Wednesday, August 12, 2009
Mending a broken heart.
When someone breaks your heart, you are many times left to deal with the emotional baggage. You can find yourself busy living the life in front of you and then a thought invades your mind and pummels you to the ground. Though you may have forgiven them, the ability to forget about it is twice as hard.
For myself, I have come to realize that I am in that mode. I cannot explain to anyone how I feel. I get angry and sad all at the same time. How does it feel knowing that the last several years of your life was a lie? How do you feel knowing that the person you share your space with, your secrets and your tears with has decided that they dont want to share time and love with you any longer? I have had people in my life tell me that Im better off. She isnt worth it and that I ought to be glad. Tell that to my heart.

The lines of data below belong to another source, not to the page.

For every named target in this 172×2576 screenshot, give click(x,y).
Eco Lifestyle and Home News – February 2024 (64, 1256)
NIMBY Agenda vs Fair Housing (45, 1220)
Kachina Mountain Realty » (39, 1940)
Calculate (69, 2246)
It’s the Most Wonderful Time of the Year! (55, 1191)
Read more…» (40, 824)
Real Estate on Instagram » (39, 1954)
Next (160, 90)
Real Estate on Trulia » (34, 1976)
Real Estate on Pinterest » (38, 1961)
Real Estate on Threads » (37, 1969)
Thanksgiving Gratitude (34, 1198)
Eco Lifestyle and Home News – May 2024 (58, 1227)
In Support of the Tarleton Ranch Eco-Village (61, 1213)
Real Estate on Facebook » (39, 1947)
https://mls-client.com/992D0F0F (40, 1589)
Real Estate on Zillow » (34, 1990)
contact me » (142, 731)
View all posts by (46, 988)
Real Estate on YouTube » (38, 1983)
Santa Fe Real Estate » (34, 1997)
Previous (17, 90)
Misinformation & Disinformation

Yet it was my heart that she preyed upon.
When I start to think about how will I recover I always try to remember that I did nothing wrong. The mistakes I made were covered because I atoned for them. I did everything I could. I pleaded with her, I cried to God and opened myself up to the point where I was taken advantage of. I always thought that If I did what I could, then I would get back what I lost. Truthfully, I am not so sure. Have someone ever burned a bridge with you standing on it? It is what it is.
Now. I am facing the future without her. I know I can never kiss her again. I know I can never make love to her again. I know I can never be her friend. I know plenty of people who are friends with their ex wives and ex husbands. Yet, I cannot concieve such being the case with us. While I did speak to her recently I realize that in my heart of hearts. There could never be anything remotely similarly to a friendship. She is my enemy. While I know she is basking in the newness of a marriage and all the sweetness that it brings, I know that in the back of her of mind. I shall be there as an after thought. The day will come when she will look back and regret what she did. No lie can stand. Her new life is a mirage. Soon, the curtain will be pulled back and it will all stand naked for her and those around her to see. The seed that she sowed will spring up and its fruits will be bitterly. As for me, it is no consolation. God will mete out his justice in his own time and way. It is what it is.
While time goes by, I am convinced that love will visit my life. I am persuaded that love will touch me again. I will love just as hard and even harder. Yet that is many days from now. I will continue to serve my God at my church. I will continue to pursue my dreams. A friend of mine told me that she will come back to me. Yet, I know that will be not so, for two reasons. One. She knows what she did. Two. She knows what she did again. While I will never say never. I just assume that that miracle will be in God's Hands. God must attend to my wounds and He must restore my faith in love. It will take a lot of time. I dont have time to think about what could have been and I must focus on what will be. This is my only hope for the mending of my broken heart.